##### INPUT ROWS
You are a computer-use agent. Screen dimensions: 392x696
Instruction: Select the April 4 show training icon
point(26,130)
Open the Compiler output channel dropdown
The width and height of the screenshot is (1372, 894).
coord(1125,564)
##########
##### INPUT ROWS
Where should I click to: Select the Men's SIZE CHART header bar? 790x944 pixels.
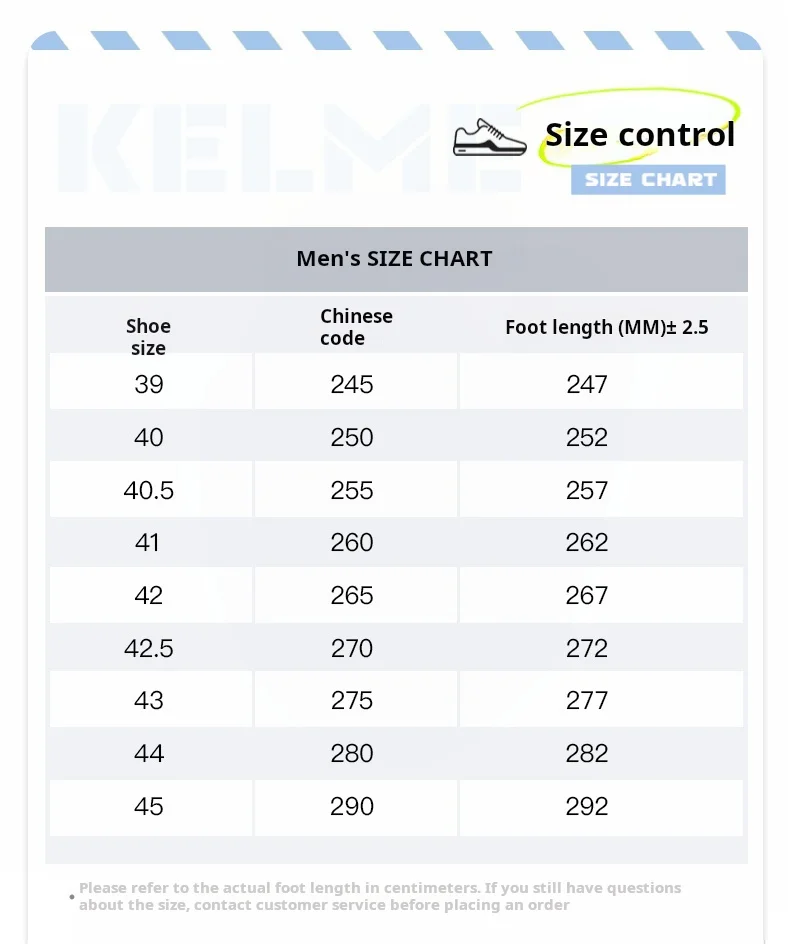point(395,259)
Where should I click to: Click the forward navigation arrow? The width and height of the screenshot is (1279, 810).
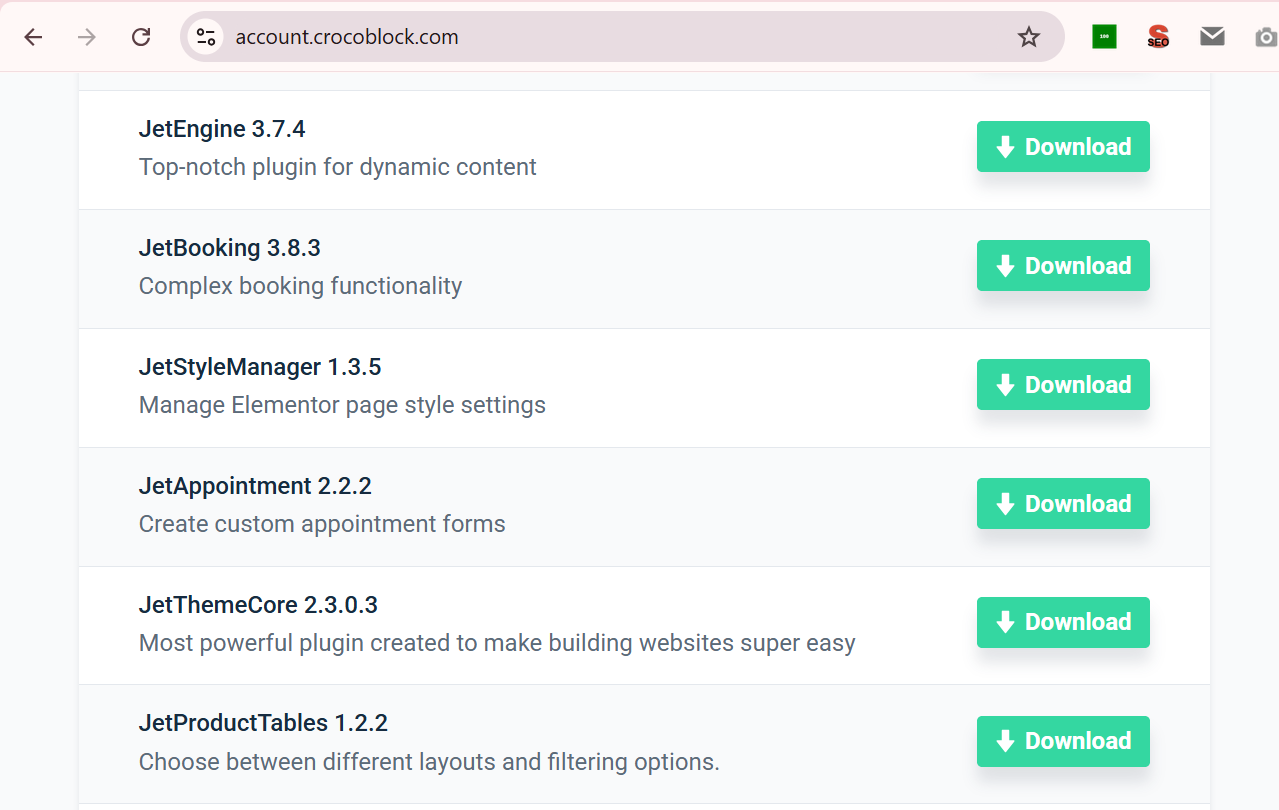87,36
##########
DIRECTION: Convert the data starting at the line containing "Open the Compiler output channel dropdown" and ending at the line containing "coord(1125,564)" into a JSON list of strings, one string per line, with blank lines left out.

SOLUTION:
[
  "Open the Compiler output channel dropdown",
  "The width and height of the screenshot is (1372, 894).",
  "coord(1125,564)"
]